Part 25

5.5K 335 17
                                    

if you read this part, please leave vote and comment <3 !

"Kurasa sikapmu sedikit kelewatan." Dr.Brown membuka manset tensimeter yang membalut bagian siku dalam Naya. Tensimeter digitalnya memperlihatkan angka 70/40. Itu angka yang sangat rendah.

"She is not dead anyway."

"But she could." Ucapan Dr. Brown terdengar datar, tapi cukup menyadarkan Ken bahwa perbuatannya memang sedikit kelewatan. Ken sendiri yang pada akhirnya akan kesusahan bila sampai membuat wanita itu terbunuh. Balas dendam dengan membunuh sangat tidak seru.

Setelah Alfa, kali ini giliran Naya yang menerima hukuman.  Perempuan itu ditemukan sudah tidak sadar di dalam kurungan besi menyerupai sel tahanan. Kurungan berbentuk kubus itu terletak dibelakang halaman rumah—dekat dengan kandang anjing penjaga. Sepintas penampakannya pun sama dengan kandang binatang bertaring itu. Hanya saja Naya ditempatkan dalam kurungan lebih besar. Cukup menampung tujuh orang dewasa sekaligus.

Kerangka besi berbentuk kubus itu tidak beratap, tak pula berdinding. Hanya beralas semen yang terpisah dari bagian jeruji itu sendiri. Siapapun yang tinggal disana akan melepuh sewaktu matahari terik menyengat, menggigil setiap hujan turun—belum lagi kalau cuaca sedang berangin. Tampaknya seekor anjing justru diperhatikan lebih baik dibanding Naya yang notabene seorang manusia, sebab hewan itu punya hunian kecil dibalik jerujinya. Sementara Naya tidak dibekali apapun. Bahkan pakaian yang dikenakan tidak diganti sejak pertama datang ke sel.

Jatah makan datang setiap pukul tiga petang dengan mangkuk stainless, ditambah semangkuk berbeda untuk air minum. Jatah makannya tidak lebih dari sekali. Untuk itu Naya harus berhemat. Menyisakan sedikit untuk dimakan malam. Agak payah untuk menghemat jatah air. Apalagi untuk orang yang gampang merasa haus seperti Naya.

Biasanya Naya tidak pernah suka hujan. Hujan kerap memantik memori berkesan dalam ingatannya. Kenangan bersama ayah ibunya sewaktu Naya kecil, kenangan-kenangan manis bersama Ed ketika dewasa dan juga kenangan bersama Alfa. Sebenarnya seluruh kenangan itu disimpan dalam folder bahagia. Tapi ntahlah, masa-masa bahagia itu justru menyesakkan hati setiap diingat. Mungkin karena orang-orang yang ia bayangkan tidak lagi ada di sisinya. Satu persatu pergi meninggalkan Naya seorang diri.

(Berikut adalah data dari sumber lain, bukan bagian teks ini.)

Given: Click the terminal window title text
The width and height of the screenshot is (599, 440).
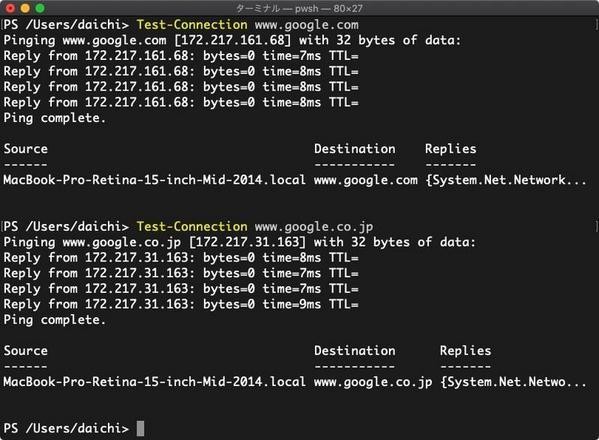Looking at the screenshot, I should click(x=299, y=8).
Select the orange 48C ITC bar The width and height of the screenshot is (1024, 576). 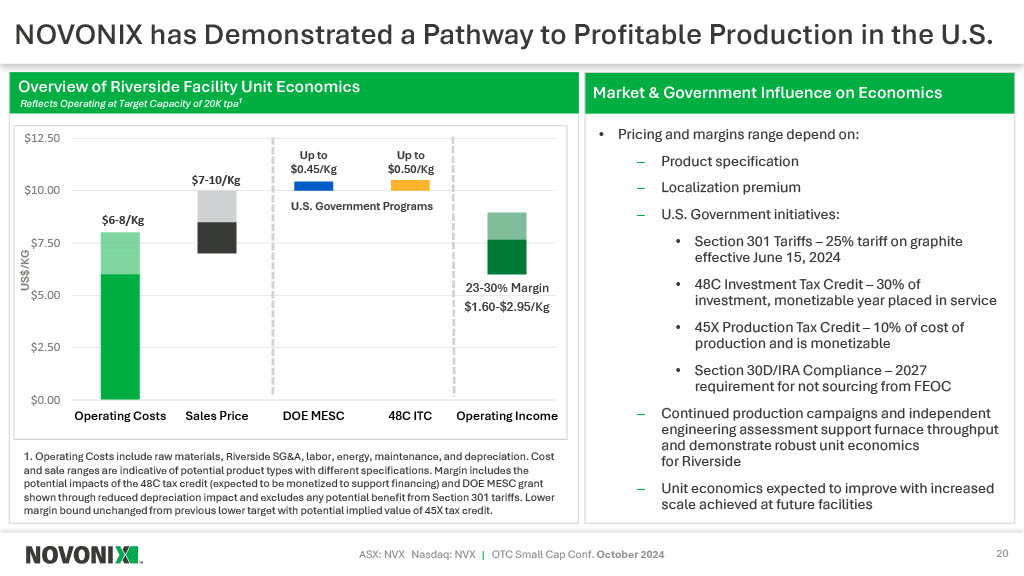point(410,185)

Saat menyaksikan butiran hujan dari langit turun, Naya membayangkan dibalik bentang langit abu-abu ada ayah ibunya yang mengawasi. Bila memang ada kehidupan begitu kematian, Naya ingin menyusul mereka. Ia pun sempat berencana membiarkan dirinya mati kelaparan. Naya mungkin menghendaki kematiannya, tapi alam bawah sadarnya menampik, meresponnya dengan mengaktifkan insting bertahan hidup. Untuk apa repot-repot  menampung air hujan yang turun demi memenuhi dahaganya bila benar-benar mendambakan kematian. Jauh di dalam lubuk hatinya, Naya masih menyimpan harapan, hidupnya akan membaik.

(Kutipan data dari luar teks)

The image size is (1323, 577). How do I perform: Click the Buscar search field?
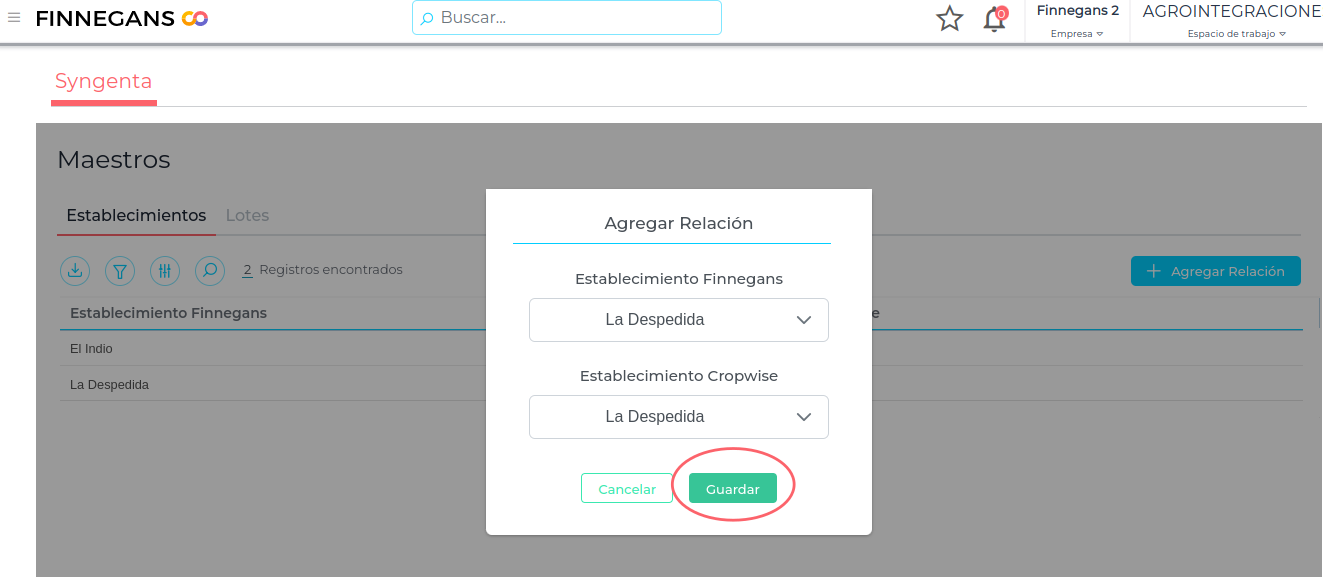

Semestinya ini hari kelima Naya di dalam sel, tapi ia tumbang hari ini. Hujan turun begitu deras. Gemuruh petir menakutkan terdengar saling bersahutan. Naya duduk bertinggung mendekap lututnya disudut sel. Ujung jari-jarinya tampak keriput, tubuhnya menggigil hebat. Padahal tadi malam ia tidak melewatkan jadwal makan dari sisa makanan sorenya.

Sempat bertahan beberapa menit, lambat laun tubuhnya semakin condong bersandar ke sel. kepalanya berat, mata hingga desah nafasnya pun terdengar demikian. Pandangan Naya berubah hitam, bukan lagi spektrum warna warni yang terlihat disana. Derasnya hujan semakin sayup-sayup terdengar sampai akhirnya tak terdengar sama sekali.

Sekitar satu jam lebih kemudian Julius mendatangi sel, tampak kerepotan dengan lengan kiri yang menyangga baki berisi makanan tatkala tangan kanannya memegang payung. Mendapati keadaan Naya dipojok sel, Julius pun mendekatinya ragu-ragu. Ia lalu menyenggol bahu Naya dengan dengkul.